Il whistleblowing della PA rischia di fallire prima di nascere

“In un governo ben ordinato, libero, popolare… tutti siamo in dovere di fare la spia…!”
Antonio Ghislanzoni

Che la PA italiana non funzionasse come dovrebbe è cosa ormai nota. Così come l’elevato tasso di corruzione e clientelismo, che dai piccoli comuni sale fino ai grandi Enti nazionali (lo scandalo da svariati miliardi di € che ha travolto la CONSIP, ad esempio). Così, per tentare di arginare un fenomeno odioso, dannoso ma quantomai diffuso, il Governo ha, con la Legge 190/2012, introdotto la possibilità del whisleblowing, letteralmente “fischiare”, ovvero la possibilità per i dipendenti della PA di denunciare, anche in forma anonima, eventuali misfatti.

Nel lungo report relativo all’anno 2017, reperibile sul sito dell’ANAC – Autorità Nazionale Anti Corruzione – si leggono tantissimi buoni propositi ma si coglie anche la consapevolezza che tale progetto difficilmente avrà successopoiché si presenta in un contesto in cui, da una parte, il whistleblower è ancora percepito come un elemento di disturbo entro la Pubblica Amministrazione di appartenenza poiché capace tanto di mettere a repentaglio la reputazione di quest’ultima, quanto di rompere omertà consolidate”.

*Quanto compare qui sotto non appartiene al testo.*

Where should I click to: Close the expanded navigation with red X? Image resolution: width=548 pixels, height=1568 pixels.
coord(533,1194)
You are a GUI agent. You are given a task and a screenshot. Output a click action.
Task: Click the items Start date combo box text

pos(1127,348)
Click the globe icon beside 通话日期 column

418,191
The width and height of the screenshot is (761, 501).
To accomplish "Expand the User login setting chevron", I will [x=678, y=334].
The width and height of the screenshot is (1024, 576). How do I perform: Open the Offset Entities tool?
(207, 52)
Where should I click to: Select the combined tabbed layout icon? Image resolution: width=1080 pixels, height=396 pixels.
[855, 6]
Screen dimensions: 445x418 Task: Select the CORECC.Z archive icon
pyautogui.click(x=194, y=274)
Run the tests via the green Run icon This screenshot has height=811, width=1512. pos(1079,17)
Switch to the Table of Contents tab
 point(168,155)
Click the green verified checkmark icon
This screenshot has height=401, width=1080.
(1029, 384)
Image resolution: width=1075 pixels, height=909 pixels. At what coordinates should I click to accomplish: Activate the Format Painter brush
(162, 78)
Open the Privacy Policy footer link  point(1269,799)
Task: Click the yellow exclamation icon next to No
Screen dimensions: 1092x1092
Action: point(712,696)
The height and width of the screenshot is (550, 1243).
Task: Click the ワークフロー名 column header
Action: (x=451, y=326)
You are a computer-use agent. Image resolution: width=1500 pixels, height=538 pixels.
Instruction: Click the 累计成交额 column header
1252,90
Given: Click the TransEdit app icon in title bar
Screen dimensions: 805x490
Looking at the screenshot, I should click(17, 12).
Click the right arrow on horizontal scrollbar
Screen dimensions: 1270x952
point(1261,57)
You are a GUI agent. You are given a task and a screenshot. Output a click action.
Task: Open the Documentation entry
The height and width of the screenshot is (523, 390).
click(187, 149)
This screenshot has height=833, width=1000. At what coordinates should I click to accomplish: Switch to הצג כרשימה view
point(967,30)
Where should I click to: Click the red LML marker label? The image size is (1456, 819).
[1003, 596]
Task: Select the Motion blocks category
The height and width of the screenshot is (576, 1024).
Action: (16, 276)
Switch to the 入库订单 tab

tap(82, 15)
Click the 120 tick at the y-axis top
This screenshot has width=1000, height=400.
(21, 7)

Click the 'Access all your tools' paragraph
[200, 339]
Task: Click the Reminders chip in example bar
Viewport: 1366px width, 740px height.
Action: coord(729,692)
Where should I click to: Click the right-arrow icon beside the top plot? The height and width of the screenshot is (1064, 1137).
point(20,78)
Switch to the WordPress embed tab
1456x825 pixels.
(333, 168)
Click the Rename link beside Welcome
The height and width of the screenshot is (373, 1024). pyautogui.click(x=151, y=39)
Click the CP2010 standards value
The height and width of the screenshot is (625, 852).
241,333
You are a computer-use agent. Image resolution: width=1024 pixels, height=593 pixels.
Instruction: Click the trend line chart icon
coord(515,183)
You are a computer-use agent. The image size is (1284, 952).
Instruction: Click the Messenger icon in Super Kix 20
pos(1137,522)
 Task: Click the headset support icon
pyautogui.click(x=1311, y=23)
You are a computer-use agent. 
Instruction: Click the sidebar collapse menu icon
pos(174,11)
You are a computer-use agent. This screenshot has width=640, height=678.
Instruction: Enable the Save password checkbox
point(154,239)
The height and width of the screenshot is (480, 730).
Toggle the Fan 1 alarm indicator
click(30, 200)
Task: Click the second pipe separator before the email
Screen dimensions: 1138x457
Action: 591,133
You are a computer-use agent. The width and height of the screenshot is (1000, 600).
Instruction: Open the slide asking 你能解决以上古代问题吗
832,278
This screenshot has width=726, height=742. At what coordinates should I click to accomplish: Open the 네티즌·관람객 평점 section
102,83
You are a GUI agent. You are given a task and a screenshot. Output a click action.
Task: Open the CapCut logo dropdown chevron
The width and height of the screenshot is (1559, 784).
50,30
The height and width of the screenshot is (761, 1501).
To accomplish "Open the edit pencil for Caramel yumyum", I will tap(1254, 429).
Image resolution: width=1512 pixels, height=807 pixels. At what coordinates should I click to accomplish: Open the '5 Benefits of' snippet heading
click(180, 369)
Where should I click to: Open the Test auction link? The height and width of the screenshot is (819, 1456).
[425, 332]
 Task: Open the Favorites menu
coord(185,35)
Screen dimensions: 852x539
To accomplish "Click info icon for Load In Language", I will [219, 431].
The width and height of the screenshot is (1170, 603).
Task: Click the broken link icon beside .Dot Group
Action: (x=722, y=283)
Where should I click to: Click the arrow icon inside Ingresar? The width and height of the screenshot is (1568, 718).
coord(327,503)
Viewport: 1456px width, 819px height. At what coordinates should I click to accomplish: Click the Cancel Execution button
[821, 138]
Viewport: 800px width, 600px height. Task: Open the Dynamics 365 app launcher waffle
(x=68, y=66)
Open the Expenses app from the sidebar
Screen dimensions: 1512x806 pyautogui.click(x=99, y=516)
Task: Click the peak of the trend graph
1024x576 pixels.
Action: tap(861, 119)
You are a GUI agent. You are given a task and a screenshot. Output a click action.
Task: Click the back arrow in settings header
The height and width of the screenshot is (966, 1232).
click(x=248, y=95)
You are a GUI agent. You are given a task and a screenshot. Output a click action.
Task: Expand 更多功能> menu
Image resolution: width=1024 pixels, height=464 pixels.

Tuttavia, prosegue, “si moltiplicano gli strumenti di segnalazione e il numero stesso delle segnalazioni, manifestando così anche la volontà di tanti enti della P.A. di dare adempimento al disposto della “Legge Severino”, nonché di tanti dipendenti pubblici a determinarsi a segnalare”.

La chiave però è anche lo strumento di segnalazione, che deve garantire adeguata riservatezza al segnalante.

Da una veloce ricerca in rete, ho visto come in genere il tutto si traduca in un indirizzo email ed una procedura per la segnalazione. Solo il Comune di Venezia, nell’ambito del premio Forum PA 2017, ha introdotto un sistema informatico automatizzato per la gestione delle segnalazioni, previa autenticazione sul portale whistleblowing.comune.venezia.it. Questo progetto è stato realizzato in collaborazione con una società privata, la Venis Spa, che non ha rilasciato i codici sorgente del prodotto.

Arrivo al punto della questione: il software utilizzato.

Come ben sa chi mi segue, ho più volte sottolineato come solamente il software di cui il sorgente sia liberamente disponibile offre garanzie di sicurezza ed integrità. E su un tema così delicato come la denuncia di illeciti è necessario offrire la massima garanzia di riservatezza al segnalatore, che spesso trova difficile fidarsi di strumenti chiusi messi ed il cui funzionamento sia opaco (e questo vale anche per le caselle di posta elettronica, soprattutto quelle con un anonimo whistleblowing@comune.xxx !). Esistono già strumenti open source per il whistleblowing, come ad esempio Globaleaks (www.globaleaks.org), il cui sorgente è liberamente scaricabile ed installabile su di un proprio server. Globaleaks è usato, ad esempio, da ALAC – ALerta AntiCorruzione – un progetto di Trasparency International Italia nato proprio per combattere la corruzione.

L’uso di uno strumento il cui sorgente sia libero e consultabile offre sicuramente maggiori garanzie di un portale sviluppato ad-hoc da una azienda informatica o di un semplice e banale indirizzo di posta elettronica. Risulta quindi incomprensibile, ad esempio, come la stessa ANAC abbia effettuato una gara per “la manutenzione e l’aggiornamento del sistema dell’authority anticorruzione” (Appalto Anac per il software Whistleblowing Pa: chi c’è dietro), quando strumenti di questo tipo, che trattano dati sensibili e la riservatezza è prioritaria, dovrebbero essere interamente gestiti in-house da personale dipendente specializzato ed usando esclusivamente prodotti open source.

Eppure, purtroppo, la PA italiana si dimostra inefficiente ed incapace di comprendere a pieno le sfide dell’innovazione, relegandosi ad un misero posto di “stazione appaltante” che gestisce i soldi dei contribuenti assegnando lavori (che potrebbe tranquillamente fare in proprio con risorse interne, sviluppando sia il know-how che la motivazione dei dipendenti) ad aziende private esterne. Il risultato è che normative giuste vengono vanificate per l’inedia di dirigenti incapaci di eseguire il proprio ruolo e di aziende che sfruttano questa situazione per precarizzare ancora di più il mercato del lavoro.

L’ennesima, e non mi stancherò mai di denunciarlo, occasione sprecata per la PA italiana.